The system is also relieving the stress on hard-working owners. With Foodline, they can share the customer quirks they've learned over years of service with newer, less-discerning employees. "I've really been a prisoner of the restaurant, but now my hostess can also give personalized service," says Donatella Arpia, a Foodline customer and owner of Bellini restaurant in Manhattan.
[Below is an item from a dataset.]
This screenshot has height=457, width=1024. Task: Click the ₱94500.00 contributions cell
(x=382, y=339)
DATA TIPS. What's Foodline's meal ticket? It charges restaurants a fee of $200 per month for online reservations, plus $1 per person in each party. The restaurant receives a terminal with a high-speed connection to the Net. Online bookings pop up automatically, while staffers enter phone or walk-in reservations into the computer. With 300 customers nationwide so far, Foodline is far short of breaking even, and Lightfoot declines to say when the company might turn a profit.
The online-reservation numbers are still small -- most restaurants book fewer than a dozen tables a month via the Net. But restaurant owners say the systems are worth the fees just for the ability to profile their customers. Reservations made online come in with at least an e-mail address and often a phone number attached. Hostesses and waiters enter other information from business cards they collect, and add special requests about birthdays or anniversaries, or notes about diners' favorite dishes and preferred tables.
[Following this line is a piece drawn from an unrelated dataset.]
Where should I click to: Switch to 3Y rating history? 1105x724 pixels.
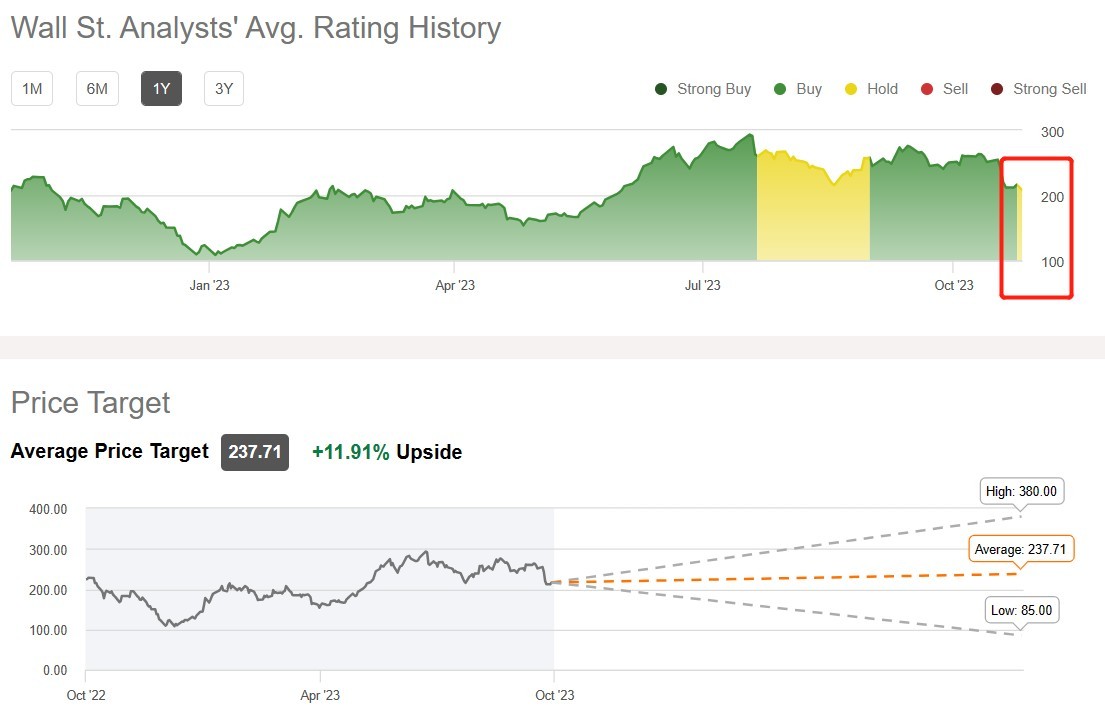pos(224,89)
Lightfoot founded Foodline two years ago, after he quit his job as an attorney at Cadwaller, Wickerson and Taft, a big Manhattan law firm. He and his friend Bob Thomas -- the chef at Shelby, the Upper East Side restaurant where Lightfoot tended bar during law school -- came up with the idea while reminiscing about their days in the food-service business. The two raised about $1 million in early financing from friends, family, and angel investors. Last fall, they added $8 million from Ticketmaster Online/Citysearch, American Express, and Zagat Restaurant Surveys. Lightfoot says he hopes to raise several times that in a third round of financing that should close by the end of the summer. He plans to use the new cash to double his sales team to 100 and, he hopes, expand his reach to 50,000 high-end eateries within five years.
HIGH-END RESISTANCE. He's not the only one chasing the market. At least a half-dozen competitors already offer online reservations. The leaders so far have been OpenTable.com, with 700 restaurants signed up, and Foodline. Analysts say the contest is too early to call. And with so many players, there's likely to be consolidation soon, says Mark D. Kalinowski, a restaurant analyst with Salomon Smith Barney. "It's a fairly crowded market now, but Foodline and OpenTable have distinguished themselves from the others," with aggressive selling and good management, he says.
Both players may run into resistance, even at the high end of the market. Some restaurants that pride themselves on top-notch customer service prefer to do it themselves, thank you. Sirio Maccioni, owner of New York's tony Le Cirque restaurant, says he answers the phone most of the day by himself so he can get to know diners even before they walk in the door. Doing it electronically would take away from the ambience that makes his restaurant special. "People who come here expect personal service, so it would be silly to use a computer," he says.
Still, ever more restaurateurs are likely to use customer profiles to make service more personal. "Restaurants that build customer intimacy offer a better experience," says Arlene Spiegel, director of the food and beverage practice at consultants PricewaterhouseCoopers. And it may well help restaurateurs discover new ways to plump profits.